THE TASK:
Print every entry, word for word, and skip the images.

LISTED RECORDS:
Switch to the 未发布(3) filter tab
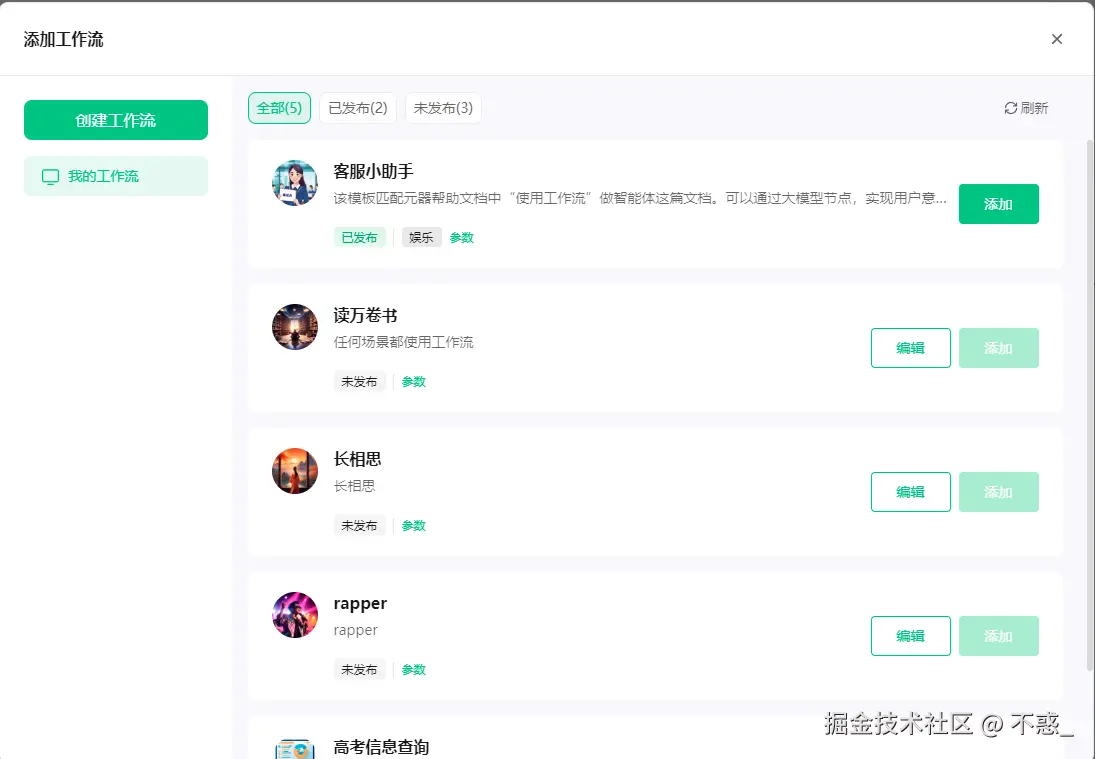1095x759 pixels. click(443, 109)
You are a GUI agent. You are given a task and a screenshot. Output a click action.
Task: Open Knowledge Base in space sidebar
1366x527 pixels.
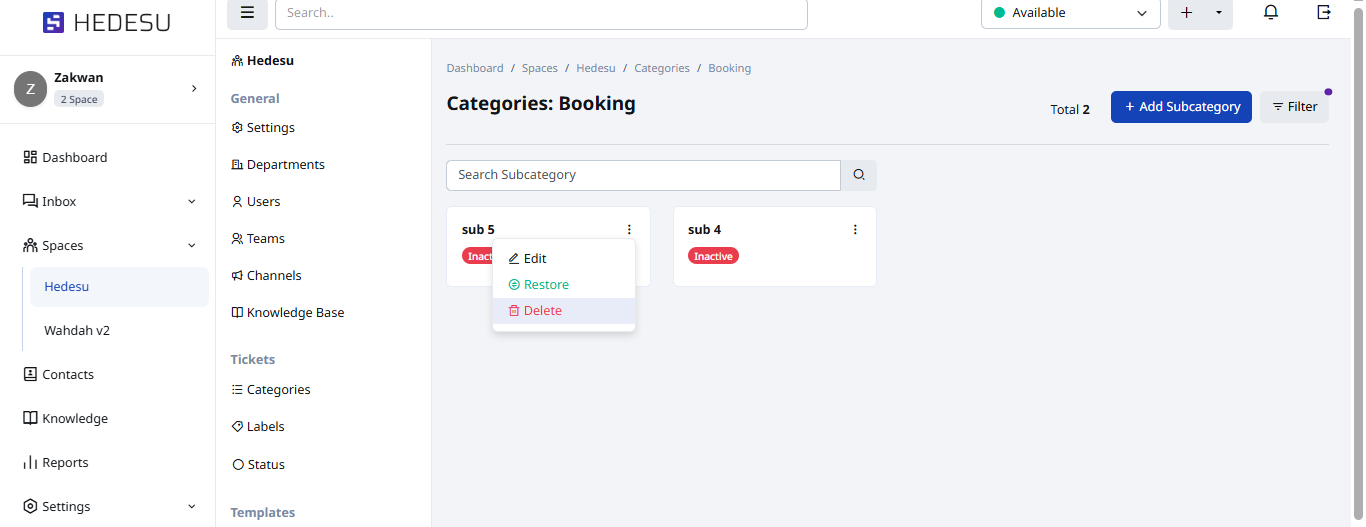295,312
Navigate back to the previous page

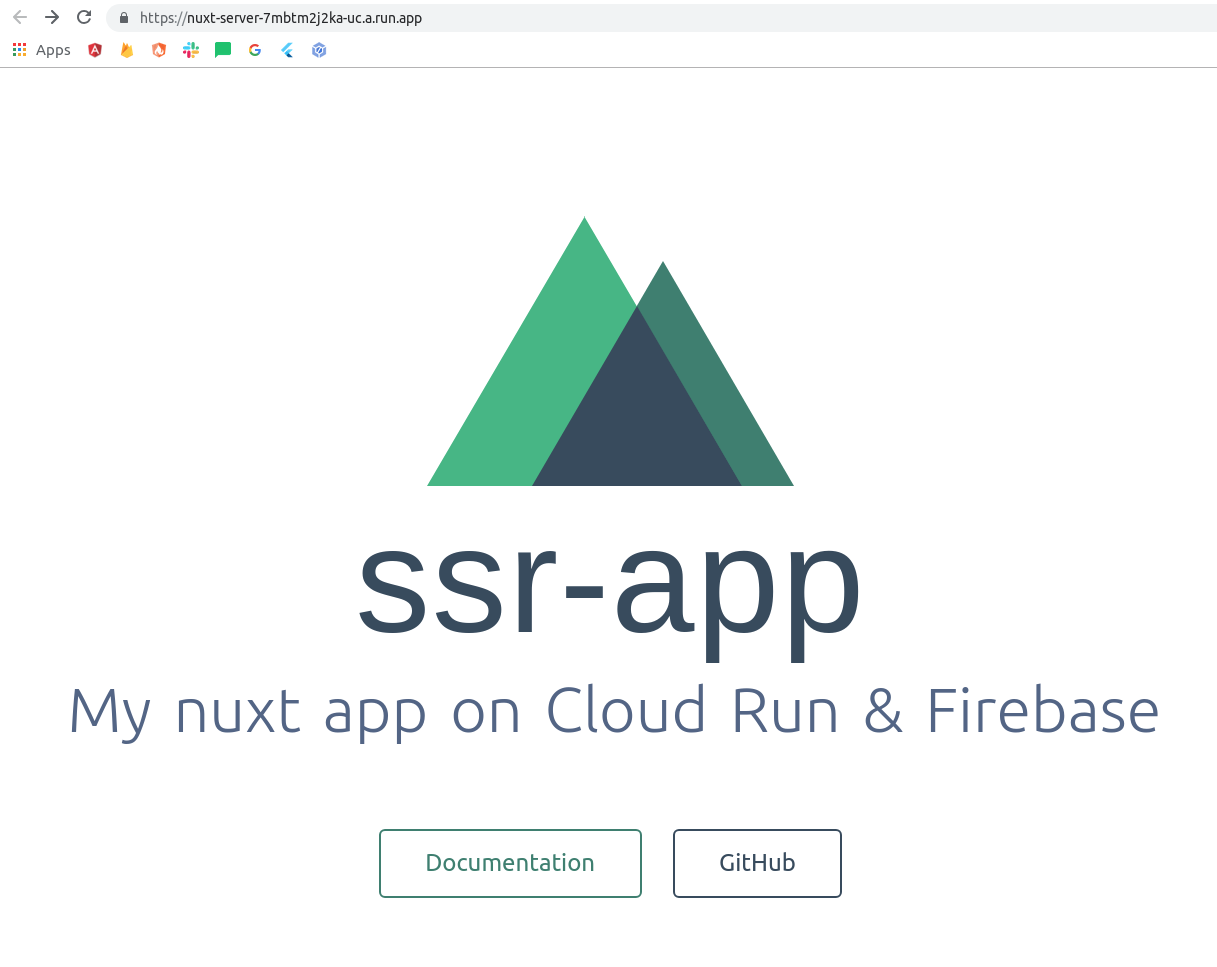(20, 17)
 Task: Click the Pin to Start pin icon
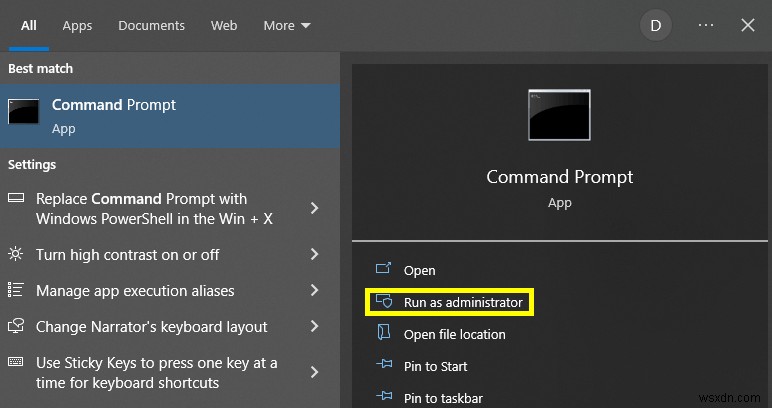pyautogui.click(x=382, y=366)
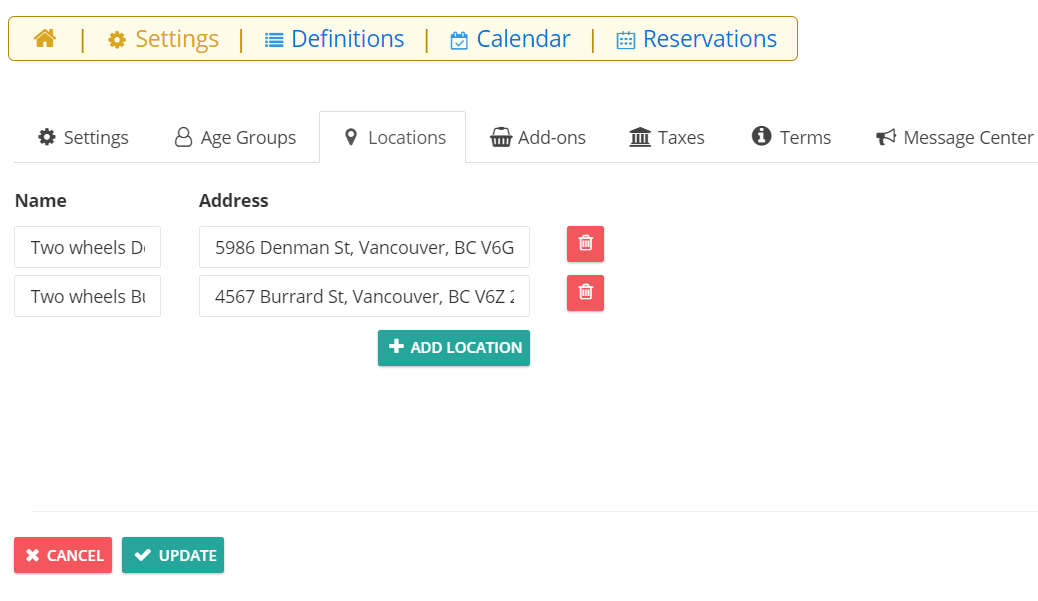Delete the Burrard St location
This screenshot has width=1038, height=601.
pos(585,293)
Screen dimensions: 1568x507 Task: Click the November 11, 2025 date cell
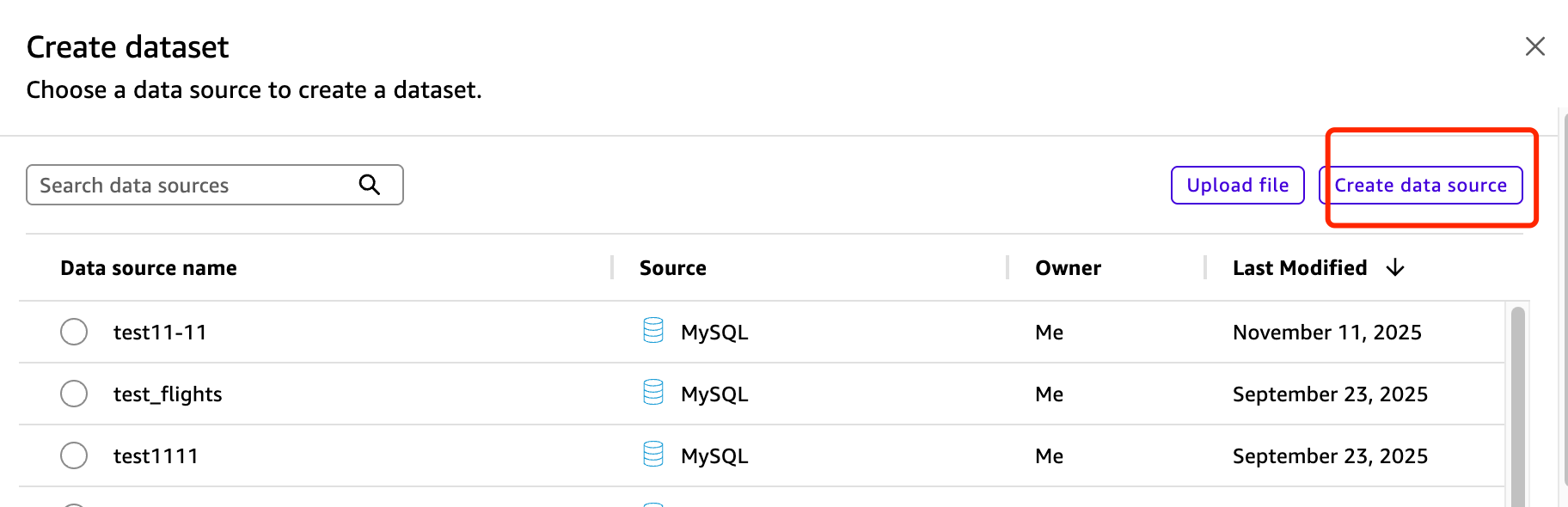tap(1326, 333)
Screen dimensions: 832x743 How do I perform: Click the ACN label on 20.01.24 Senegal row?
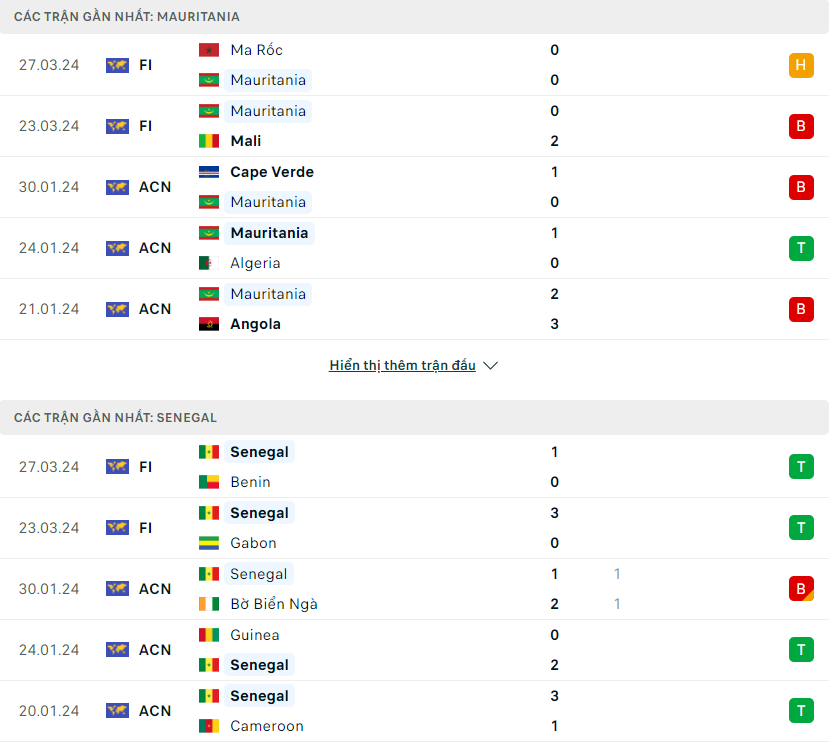(x=155, y=711)
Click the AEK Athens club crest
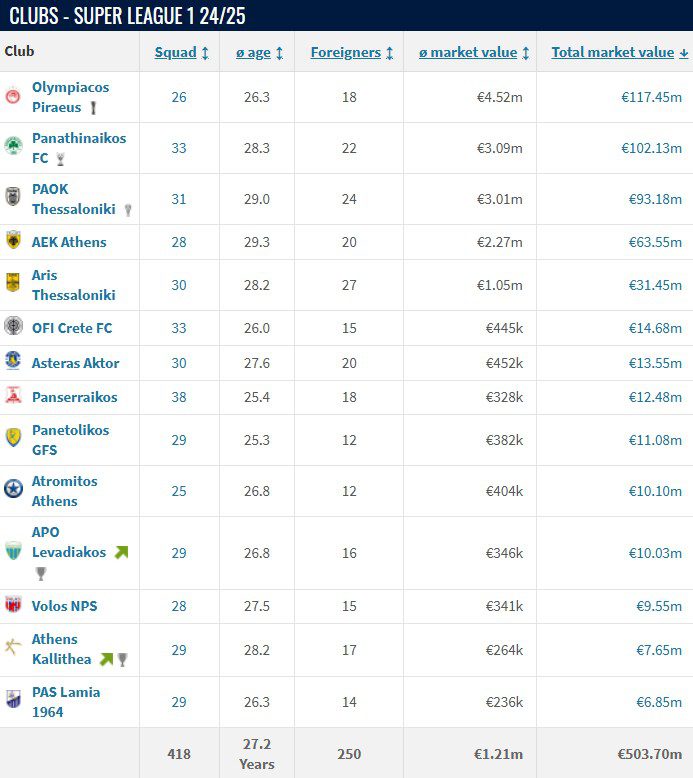This screenshot has height=778, width=693. (x=13, y=241)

OUTPUT FOR THIS TASK:
Switch to the 未发布(3) filter tab
1095x759 pixels. click(443, 109)
You are a GUI agent. You are given a task and a screenshot. Output a click action.
Task: Open Knowledge Base in space sidebar
1366x527 pixels.
295,312
Navigate back to the previous page

(20, 17)
 Task: Click the Pin to Start pin icon
pyautogui.click(x=382, y=366)
Delete the Burrard St location
This screenshot has width=1038, height=601.
pos(585,293)
Screen dimensions: 1568x507 Task: Click the November 11, 2025 date cell
tap(1326, 333)
Screen dimensions: 832x743 How do I perform: Click the ACN label on 20.01.24 Senegal row?
(x=155, y=711)
Click the AEK Athens club crest
This screenshot has height=778, width=693. (x=13, y=241)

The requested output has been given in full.